● **PROBLEM TO WORK ON**: Filter the items below, keeping every line that contains the string "icon". The match is case-sensitive.

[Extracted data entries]
______

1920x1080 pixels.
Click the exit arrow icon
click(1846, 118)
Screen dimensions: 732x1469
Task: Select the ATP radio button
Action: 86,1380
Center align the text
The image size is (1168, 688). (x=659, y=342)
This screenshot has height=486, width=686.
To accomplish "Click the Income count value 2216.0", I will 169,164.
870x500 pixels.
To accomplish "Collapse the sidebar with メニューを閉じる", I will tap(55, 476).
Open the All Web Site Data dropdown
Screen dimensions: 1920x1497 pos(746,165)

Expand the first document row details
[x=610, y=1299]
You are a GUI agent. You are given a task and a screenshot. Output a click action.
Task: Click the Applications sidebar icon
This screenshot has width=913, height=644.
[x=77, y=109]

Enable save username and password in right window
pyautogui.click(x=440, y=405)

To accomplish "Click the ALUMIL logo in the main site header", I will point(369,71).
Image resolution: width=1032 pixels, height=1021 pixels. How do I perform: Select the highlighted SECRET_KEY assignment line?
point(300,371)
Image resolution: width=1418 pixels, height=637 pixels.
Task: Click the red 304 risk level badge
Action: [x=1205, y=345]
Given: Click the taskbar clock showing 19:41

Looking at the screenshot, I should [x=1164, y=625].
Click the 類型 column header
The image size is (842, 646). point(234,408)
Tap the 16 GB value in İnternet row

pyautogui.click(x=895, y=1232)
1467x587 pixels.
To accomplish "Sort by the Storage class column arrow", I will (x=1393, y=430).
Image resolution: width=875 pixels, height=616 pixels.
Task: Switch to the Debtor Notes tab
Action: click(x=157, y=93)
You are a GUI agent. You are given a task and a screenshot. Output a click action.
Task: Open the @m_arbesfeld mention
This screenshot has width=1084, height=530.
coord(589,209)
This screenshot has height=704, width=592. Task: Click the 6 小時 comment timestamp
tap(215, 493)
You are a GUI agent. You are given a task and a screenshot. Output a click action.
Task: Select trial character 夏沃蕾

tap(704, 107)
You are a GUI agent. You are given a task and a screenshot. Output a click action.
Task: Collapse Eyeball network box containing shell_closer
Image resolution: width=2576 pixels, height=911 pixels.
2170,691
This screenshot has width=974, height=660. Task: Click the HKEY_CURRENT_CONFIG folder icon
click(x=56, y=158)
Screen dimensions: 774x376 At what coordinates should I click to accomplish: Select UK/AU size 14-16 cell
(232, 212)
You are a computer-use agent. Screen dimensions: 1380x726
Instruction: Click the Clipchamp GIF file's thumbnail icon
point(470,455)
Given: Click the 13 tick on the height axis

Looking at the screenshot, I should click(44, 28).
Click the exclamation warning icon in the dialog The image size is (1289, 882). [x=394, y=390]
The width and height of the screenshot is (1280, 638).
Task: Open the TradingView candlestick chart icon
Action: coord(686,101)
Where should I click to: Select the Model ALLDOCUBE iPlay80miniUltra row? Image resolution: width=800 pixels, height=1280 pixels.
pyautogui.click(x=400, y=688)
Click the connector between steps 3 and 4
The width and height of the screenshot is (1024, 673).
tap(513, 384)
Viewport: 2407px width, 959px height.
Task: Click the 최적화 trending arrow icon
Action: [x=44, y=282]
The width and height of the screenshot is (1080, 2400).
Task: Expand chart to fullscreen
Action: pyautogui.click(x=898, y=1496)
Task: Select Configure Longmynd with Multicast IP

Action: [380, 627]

______

● **WRITTEN SOLUTION**:
Click the exit arrow icon
Task: Click the Applications sidebar icon
This screenshot has width=974, height=660. Task: Click the HKEY_CURRENT_CONFIG folder icon
Instruction: Click the Clipchamp GIF file's thumbnail icon
Click the exclamation warning icon in the dialog The image size is (1289, 882). [x=394, y=390]
Task: Open the TradingView candlestick chart icon
Task: Click the 최적화 trending arrow icon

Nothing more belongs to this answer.